**PROBLEM STATEMENT:**
Copy out the lines of the records below, and only those lines, from the one with "Bianca tee-shirt (52, 768)" through the one with "Répondre à ce sujet… (27, 2427)", exactly as they appear.
═══
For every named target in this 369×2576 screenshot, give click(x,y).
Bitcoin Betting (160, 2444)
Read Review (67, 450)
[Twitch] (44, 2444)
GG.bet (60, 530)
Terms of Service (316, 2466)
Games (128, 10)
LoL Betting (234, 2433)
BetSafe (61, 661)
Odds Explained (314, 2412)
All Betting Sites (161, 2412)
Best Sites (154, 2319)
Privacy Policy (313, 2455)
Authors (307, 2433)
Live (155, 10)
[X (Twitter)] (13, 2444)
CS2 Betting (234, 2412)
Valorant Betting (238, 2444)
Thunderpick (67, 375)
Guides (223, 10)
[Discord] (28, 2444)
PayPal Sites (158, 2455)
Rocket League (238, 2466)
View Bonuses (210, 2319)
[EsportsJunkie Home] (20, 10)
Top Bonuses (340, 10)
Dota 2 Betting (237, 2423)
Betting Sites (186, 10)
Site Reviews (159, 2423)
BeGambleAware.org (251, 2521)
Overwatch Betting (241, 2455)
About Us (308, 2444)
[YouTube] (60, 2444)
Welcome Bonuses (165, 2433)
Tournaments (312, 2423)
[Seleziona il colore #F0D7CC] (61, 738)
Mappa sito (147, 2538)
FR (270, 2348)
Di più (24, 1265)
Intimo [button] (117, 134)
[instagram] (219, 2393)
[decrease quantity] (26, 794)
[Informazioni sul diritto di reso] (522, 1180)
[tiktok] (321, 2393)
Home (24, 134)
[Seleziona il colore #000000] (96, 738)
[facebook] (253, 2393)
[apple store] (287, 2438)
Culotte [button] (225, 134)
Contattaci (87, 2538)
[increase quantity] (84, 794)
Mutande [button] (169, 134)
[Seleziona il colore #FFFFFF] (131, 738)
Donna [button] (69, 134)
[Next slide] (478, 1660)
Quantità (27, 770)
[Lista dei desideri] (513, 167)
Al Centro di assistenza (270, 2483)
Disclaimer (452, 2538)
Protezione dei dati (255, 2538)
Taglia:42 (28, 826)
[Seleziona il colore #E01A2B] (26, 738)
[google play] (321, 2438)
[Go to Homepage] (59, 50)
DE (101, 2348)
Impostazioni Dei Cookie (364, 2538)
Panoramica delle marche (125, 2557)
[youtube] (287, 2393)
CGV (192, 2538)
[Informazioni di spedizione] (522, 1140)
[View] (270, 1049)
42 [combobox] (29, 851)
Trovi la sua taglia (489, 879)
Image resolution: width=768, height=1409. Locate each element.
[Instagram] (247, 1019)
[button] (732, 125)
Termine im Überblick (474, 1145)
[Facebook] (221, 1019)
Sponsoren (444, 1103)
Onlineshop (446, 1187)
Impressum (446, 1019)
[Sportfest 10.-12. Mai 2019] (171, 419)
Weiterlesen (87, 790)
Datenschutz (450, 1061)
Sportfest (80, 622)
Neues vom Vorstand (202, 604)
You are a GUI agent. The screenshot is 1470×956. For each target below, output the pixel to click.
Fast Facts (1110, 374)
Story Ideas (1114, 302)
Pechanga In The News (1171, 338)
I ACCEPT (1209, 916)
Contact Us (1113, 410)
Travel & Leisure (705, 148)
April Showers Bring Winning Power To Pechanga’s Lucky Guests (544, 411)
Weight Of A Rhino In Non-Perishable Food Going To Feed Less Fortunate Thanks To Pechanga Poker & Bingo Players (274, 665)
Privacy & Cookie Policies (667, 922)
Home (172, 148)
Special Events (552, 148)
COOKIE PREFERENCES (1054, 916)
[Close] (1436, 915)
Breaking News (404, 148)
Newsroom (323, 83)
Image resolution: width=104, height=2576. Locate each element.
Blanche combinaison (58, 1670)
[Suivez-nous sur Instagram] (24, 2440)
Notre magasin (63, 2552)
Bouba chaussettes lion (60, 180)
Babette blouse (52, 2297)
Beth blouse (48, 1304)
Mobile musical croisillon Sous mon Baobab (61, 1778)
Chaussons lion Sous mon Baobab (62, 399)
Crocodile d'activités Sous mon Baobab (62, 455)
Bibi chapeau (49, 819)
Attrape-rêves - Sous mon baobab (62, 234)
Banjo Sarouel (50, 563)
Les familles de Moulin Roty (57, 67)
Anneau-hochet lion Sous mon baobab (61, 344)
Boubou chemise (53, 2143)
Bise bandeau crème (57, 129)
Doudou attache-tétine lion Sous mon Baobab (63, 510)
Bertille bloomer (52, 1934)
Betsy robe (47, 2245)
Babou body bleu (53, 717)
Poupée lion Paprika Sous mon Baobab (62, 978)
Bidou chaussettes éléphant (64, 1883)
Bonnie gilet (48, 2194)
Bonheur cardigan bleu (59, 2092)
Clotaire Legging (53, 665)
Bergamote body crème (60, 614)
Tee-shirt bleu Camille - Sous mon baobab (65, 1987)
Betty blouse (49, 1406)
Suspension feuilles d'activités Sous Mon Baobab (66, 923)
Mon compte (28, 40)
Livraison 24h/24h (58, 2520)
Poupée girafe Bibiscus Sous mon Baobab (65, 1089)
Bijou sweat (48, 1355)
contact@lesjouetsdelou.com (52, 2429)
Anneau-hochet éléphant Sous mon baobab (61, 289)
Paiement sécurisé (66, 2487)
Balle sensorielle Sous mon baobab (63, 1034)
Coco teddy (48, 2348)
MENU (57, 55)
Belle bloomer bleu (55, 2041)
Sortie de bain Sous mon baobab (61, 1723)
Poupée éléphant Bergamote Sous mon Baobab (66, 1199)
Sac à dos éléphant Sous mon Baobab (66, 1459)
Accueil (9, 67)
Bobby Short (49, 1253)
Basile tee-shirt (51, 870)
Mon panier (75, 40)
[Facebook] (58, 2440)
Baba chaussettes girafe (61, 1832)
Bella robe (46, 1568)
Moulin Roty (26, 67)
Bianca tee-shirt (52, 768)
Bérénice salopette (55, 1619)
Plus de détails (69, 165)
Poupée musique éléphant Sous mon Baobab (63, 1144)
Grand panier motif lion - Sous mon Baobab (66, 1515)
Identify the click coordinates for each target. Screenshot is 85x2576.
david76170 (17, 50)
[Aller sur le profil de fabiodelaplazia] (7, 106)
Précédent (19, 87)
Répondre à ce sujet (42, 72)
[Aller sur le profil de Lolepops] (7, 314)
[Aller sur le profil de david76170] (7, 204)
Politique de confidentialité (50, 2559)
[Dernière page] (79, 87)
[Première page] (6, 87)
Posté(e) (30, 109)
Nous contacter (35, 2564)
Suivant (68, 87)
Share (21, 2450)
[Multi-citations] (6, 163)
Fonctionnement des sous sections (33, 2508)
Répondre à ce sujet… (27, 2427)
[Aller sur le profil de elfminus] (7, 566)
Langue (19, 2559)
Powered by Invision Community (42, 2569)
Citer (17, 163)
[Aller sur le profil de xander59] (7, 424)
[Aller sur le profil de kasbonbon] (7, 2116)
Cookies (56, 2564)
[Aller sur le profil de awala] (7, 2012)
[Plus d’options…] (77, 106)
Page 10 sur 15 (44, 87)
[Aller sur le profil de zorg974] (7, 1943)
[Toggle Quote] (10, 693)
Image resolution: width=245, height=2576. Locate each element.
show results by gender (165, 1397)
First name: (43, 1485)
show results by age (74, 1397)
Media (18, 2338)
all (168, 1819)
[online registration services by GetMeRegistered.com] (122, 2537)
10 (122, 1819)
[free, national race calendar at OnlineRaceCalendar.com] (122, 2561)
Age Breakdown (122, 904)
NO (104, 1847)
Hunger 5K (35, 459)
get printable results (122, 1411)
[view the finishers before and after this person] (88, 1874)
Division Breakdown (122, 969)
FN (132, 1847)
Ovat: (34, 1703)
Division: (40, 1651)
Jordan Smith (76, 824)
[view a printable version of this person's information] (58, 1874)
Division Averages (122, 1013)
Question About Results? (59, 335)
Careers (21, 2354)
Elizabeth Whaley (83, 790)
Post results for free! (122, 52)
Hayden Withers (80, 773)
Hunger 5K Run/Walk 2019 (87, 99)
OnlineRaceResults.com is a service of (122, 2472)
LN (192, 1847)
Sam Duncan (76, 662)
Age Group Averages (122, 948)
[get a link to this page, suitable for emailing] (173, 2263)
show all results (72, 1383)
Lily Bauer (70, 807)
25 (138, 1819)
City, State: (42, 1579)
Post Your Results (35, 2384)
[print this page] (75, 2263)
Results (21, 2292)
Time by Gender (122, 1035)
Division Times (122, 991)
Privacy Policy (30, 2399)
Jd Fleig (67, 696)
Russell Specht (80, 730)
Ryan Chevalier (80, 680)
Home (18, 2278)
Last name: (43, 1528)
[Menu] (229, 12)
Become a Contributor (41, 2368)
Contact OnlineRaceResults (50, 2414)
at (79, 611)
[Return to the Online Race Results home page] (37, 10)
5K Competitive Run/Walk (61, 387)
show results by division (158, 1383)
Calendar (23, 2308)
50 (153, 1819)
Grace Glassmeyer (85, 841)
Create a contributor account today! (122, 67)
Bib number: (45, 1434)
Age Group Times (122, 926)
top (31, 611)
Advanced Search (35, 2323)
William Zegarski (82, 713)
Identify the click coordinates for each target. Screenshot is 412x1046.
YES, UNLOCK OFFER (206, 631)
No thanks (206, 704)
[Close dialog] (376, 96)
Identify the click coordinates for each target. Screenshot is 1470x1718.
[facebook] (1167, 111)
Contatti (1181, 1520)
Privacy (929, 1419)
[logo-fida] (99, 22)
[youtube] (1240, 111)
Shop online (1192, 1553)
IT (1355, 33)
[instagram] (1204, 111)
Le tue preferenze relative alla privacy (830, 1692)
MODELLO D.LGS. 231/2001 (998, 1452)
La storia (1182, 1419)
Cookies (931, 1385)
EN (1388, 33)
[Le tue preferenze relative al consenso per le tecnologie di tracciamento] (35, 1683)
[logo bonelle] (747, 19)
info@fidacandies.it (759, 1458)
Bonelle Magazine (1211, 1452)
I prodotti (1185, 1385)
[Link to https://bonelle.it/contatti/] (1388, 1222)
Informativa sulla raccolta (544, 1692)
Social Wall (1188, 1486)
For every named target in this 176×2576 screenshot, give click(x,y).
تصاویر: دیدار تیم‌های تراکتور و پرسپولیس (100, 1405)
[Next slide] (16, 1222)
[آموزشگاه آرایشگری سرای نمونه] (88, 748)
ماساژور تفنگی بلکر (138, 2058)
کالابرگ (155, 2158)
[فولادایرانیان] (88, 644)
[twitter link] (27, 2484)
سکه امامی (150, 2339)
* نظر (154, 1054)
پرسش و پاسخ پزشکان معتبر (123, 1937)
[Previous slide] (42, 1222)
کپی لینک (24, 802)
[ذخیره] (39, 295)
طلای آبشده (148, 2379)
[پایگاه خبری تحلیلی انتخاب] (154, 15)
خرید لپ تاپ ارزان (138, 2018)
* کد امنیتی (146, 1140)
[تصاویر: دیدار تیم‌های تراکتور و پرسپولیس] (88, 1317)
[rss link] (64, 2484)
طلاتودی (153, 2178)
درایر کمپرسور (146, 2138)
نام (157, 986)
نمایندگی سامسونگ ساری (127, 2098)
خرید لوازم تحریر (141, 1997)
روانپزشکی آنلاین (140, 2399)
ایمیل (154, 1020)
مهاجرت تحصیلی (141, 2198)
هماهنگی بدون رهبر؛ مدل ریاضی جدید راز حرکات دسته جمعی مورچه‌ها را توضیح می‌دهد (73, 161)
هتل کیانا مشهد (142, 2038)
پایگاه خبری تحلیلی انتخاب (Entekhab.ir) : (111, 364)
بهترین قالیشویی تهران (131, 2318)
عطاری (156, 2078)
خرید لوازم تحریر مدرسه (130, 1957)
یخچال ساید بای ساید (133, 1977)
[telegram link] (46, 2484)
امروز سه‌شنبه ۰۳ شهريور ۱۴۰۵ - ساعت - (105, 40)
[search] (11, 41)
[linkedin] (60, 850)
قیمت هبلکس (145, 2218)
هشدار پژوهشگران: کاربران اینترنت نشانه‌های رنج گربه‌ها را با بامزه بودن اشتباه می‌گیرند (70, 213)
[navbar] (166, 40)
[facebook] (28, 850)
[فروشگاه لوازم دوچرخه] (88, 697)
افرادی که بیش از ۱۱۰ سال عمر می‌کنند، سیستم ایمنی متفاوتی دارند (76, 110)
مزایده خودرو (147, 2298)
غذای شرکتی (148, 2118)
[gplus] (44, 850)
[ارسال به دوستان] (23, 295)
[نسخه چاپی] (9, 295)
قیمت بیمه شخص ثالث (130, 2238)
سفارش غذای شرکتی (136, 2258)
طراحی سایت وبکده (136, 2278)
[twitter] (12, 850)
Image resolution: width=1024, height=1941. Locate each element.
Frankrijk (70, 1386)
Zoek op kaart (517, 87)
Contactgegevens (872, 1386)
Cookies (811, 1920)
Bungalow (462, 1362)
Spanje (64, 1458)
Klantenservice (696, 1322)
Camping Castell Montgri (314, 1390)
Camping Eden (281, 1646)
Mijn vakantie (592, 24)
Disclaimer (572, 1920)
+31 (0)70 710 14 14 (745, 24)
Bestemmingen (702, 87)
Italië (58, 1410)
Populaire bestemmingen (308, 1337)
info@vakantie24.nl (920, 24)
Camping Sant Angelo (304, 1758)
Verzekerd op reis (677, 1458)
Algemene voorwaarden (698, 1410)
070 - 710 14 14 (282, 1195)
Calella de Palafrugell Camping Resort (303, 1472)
═══
**PROBLEM SOLUTION:**
Bianca tee-shirt (52, 768)
Bérénice salopette (55, 1619)
Plus de détails (69, 165)
Poupée musique éléphant Sous mon Baobab (63, 1144)
Grand panier motif lion - Sous mon Baobab (66, 1515)
Identify the click coordinates for each target. Screenshot is 85x2576.
david76170 (17, 50)
[Aller sur le profil de fabiodelaplazia] (7, 106)
Précédent (19, 87)
Répondre à ce sujet (42, 72)
[Aller sur le profil de Lolepops] (7, 314)
[Aller sur le profil de david76170] (7, 204)
Politique de confidentialité (50, 2559)
[Dernière page] (79, 87)
[Première page] (6, 87)
Posté(e) (30, 109)
Nous contacter (35, 2564)
Suivant (68, 87)
Share (21, 2450)
[Multi-citations] (6, 163)
Fonctionnement des sous sections (33, 2508)
Répondre à ce sujet… (27, 2427)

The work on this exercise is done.